Jean Kaweskars : La police doit être imaginative en les aspergeant de liquide puant, poisseux et indélébile. ça calmera vite ces petits fachos.

Biosphere : Il est vraiment inquiétant de voir cette agressivité renouvelée contre des militant en lutte contre le réchauffement climatique… Il n’y a aucune argumentation, seulement la volonté de faire taire toute voix discordante et pourtant légitime. Rappelons que les actions dures des écolos sont souvent traitées par la justice, mais que si on a raison au fond, on peut transforme le procès en procès politique, en procès contre l’inaction écologique des gouvernements .

Pm42 : Oui, on connaît le discours, il a donné les Brigades Rouges et autres joyeusetés… Et comme toujours, la gauche bourgeoise confortable est fascinée par les extrêmes, la violence, tout ce qui la fait frissonner un peu et lui fait croire qu’elle fait autre chose que de la résistance à la terrasse du Flore (ou ce qui en tient lieu de nos jours).

Biosphere : La similitude entre tous ces commentaires anti-écolos, c’est de défendre la violence de la société thermo-industrielle en laissant croire que ce sont les anti-systèmes qui sont violents. C’est caractéristique de ceux qui sont en faute, ce n’est jamais eux les coupables, c’est toujours les autres.

_Données brutes:_
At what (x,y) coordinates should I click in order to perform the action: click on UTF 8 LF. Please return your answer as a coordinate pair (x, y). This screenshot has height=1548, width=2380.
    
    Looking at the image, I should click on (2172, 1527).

_Travail demandé:_
A. Pour chaque affirmation, indiquez si elle s'accorde avec l'échange de commentaires sur les militants écologistes, par oui ou non, et citez les mots de l'échange qui tranchent. (i) Jean Kaweskars veut que la police asperge de liquide puant ceux qu'il nomme « petits fachos ». (ii) D'après Biosphere, la justice laisse le plus souvent de côté les actions dures des écolos. (iii) Pm42 mentionne la terrasse du Flore.
B. Poursuivez l'échange de commentaires sur les militants écologistes en partant de son dernier message.

_Réponses:_
A.
(i) Oui : « La police doit être imaginative en les aspergeant de liquide puant, poisseux et indélébile. »
(ii) Non : « les actions dures des écolos sont souvent traitées par la justice »
(iii) Oui : « résistance à la terrasse du Flore »

B.
1 réflexion sur “Transgressons une légalité écocidaire !”

  1. La désobéissance civile pour faire bouger les lignes … Est-ce la bonne solution ?
    Tout dépend du rapport de force. 1 500 manifestants (militants de XR) ça ne pèse rien du tout. C’est que dalle ! Ce genre de numéro donne juste quelques lignes dans les merdias, et en fin de comptes ces «désobéissants» passent pour des tarés, des nazis et j’en passe.
    Ce serait 1,5 million, voire 5 millions, on peut toujours rêver, là ça serait différent. Mais bon. En attendant, casser des vitrines et pisser sur l’Arc de Triomphe pour dire NON à l’Ordre Etabli, et/ou pour dire NON à la hausse des prix, à la retraite à 65 ans etc. etc. ce n’est pas politiquement correct. Ni écologiquement correct. Bref, ça ne se fait pas !
    Par contre, crever des pneus de SUV, ça oui. Misère misère !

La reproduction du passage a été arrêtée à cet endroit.